02-11-2002 05:01 PM - edited 02-21-2020 11:36 AM
Hi all,
I would like to do dial backup. My problem is I have a Primary VPN connection using ADSL and want to create a secondary VPN connection with a US Robotics modem hanging off my AUX port as the backup connection. What I need is when the tunnel goes down on the Primary VPN, I need it to initiate dial backup on the AUX port, create a Secondary VPN tunnel and Terminate to the same VPN head end that the primary tunnel was terminated to.
Can this be done?
Thanks
02-19-2002 06:43 AM
Since there has been no response to your post, it appears to be either too complex or too rare an issue for other forum members to assist you. If you don't get a suitable response to your post, you may wish to review our resources at the online Technical Assistance Center (http://www.cisco.com/tac) or speak with a TAC engineer. You can open a TAC case online at http://www.cisco.com/tac/caseopen
If anyone else in the forum has some advice, please reply to this thread.
Thank you for posting.
02-19-2002 11:13 AM
You may be able to do this. What you will want to do is make a loopback interface on this router and use the crypto map (mapname) local address command and specify the loopback and be sure that you give this interface a public ip. Then make the other peer point to this loopback for its peer. Next have two static routes for the peer that you are connecting to. One with an administrative distance of say 1 and the other of 2. The one with the administrative distance of two should point out the other interface for the dsl connection. By configuring it this way you avoid having to have the tunnel rebuilt. You are simply just rerouting traffic.
02-19-2002 05:22 PM
It is not an easy task, but the good news is, it is doable.
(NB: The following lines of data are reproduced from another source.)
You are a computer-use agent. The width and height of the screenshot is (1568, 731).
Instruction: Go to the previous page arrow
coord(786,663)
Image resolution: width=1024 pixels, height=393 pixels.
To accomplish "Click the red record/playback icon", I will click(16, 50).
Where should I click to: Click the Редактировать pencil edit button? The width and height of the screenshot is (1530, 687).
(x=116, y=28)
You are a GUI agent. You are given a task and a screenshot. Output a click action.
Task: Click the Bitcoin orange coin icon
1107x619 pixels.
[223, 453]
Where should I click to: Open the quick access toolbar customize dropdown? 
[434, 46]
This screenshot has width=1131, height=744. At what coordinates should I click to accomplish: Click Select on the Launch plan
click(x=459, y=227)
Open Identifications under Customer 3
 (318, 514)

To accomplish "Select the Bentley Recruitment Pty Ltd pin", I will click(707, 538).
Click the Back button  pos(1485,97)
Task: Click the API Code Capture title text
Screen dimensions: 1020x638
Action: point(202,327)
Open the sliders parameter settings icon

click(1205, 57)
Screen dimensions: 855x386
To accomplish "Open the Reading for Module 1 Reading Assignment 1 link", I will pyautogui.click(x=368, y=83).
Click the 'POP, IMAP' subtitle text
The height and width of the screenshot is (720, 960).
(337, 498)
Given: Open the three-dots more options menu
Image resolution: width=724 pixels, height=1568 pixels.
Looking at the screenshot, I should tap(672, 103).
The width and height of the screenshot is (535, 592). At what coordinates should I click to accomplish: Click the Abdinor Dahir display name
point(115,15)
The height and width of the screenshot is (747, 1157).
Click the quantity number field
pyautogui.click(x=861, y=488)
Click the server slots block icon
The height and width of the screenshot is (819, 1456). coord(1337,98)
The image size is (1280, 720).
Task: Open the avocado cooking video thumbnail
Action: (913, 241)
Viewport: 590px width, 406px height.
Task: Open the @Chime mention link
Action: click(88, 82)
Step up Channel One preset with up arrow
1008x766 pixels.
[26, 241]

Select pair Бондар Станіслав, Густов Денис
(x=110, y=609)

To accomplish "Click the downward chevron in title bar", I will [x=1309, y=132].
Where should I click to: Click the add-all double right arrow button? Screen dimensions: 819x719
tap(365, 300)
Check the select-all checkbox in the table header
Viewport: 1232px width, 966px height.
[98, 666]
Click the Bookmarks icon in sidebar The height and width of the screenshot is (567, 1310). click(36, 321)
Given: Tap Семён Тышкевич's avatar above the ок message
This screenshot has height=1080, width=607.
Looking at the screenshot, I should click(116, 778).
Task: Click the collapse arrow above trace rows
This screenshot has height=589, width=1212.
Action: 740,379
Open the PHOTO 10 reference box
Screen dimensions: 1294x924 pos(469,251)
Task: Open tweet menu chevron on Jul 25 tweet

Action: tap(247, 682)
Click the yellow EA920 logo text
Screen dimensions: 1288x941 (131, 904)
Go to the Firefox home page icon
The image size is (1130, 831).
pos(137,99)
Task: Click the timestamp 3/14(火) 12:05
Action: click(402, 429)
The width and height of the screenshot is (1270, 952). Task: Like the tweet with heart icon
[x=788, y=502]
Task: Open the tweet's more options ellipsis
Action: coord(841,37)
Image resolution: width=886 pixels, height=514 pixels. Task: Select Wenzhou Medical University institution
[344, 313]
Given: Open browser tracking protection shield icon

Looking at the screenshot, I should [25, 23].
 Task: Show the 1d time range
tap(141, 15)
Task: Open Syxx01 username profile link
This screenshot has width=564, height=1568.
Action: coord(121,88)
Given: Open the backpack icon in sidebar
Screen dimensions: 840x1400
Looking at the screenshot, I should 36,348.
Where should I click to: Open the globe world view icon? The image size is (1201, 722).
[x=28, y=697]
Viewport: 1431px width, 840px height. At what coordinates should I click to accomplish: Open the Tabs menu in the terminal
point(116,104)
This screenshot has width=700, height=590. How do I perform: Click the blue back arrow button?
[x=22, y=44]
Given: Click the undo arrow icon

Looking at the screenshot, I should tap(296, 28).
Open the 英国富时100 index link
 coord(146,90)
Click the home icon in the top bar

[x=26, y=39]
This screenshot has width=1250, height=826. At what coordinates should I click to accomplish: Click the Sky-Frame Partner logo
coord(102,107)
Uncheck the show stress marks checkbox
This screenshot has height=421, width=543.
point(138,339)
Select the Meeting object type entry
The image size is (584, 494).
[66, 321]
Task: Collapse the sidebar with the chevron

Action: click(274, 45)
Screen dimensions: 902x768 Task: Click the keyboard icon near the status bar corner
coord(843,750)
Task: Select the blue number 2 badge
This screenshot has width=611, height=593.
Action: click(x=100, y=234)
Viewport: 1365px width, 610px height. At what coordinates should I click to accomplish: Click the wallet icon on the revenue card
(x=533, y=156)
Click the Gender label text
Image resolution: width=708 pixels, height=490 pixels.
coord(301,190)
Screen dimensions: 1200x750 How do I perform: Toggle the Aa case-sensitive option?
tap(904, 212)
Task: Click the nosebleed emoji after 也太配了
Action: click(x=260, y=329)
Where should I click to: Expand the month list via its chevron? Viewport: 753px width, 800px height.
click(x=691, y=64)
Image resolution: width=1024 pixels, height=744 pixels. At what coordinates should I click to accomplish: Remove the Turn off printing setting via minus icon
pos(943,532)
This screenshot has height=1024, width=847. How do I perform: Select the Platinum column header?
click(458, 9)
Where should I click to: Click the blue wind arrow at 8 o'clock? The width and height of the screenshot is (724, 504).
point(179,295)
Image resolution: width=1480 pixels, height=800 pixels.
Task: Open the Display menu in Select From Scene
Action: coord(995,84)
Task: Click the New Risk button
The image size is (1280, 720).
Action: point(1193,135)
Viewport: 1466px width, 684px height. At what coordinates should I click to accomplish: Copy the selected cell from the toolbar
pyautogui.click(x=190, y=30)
Unfortunately, there is no sample configuration on this, because it involves a lot of other different technologies
One way to achieve that, is to enable GRE/IPSEC tunnels on the primary connection and run some routing protocol. Also enable floating static routes for the remote subnets with some higher admin distance. Routing protocol would keep track of the remote subnets. One the primary connection fails, then your routing would break too. Your static route would get installed in the routing table with the next hop being your other end of the modem connection
02-19-2002 08:14 PM
I have already done the EIGRP inside of GRE inside of IPSec and dial backup and it works. The problem is I have DHCP and PPPoE IP address assignements from many ISP's so how can I use the GRE without a static IP address?
ANY advice would help.
Thankss
02-20-2002 12:06 PM
I guess this is doable by configuring your GRE tunnel being the ip address of your private interface
and tunnel dest. being the private address of the remote side, similar to the one here:
http://www.cisco.com/warp/public/707/ipsecgrenat.html
Then encrypt the gre packets sourced from ur private destined to remote private
Discover and save your favorite ideas. Come back to expert answers, step-by-step guides, recent topics, and more.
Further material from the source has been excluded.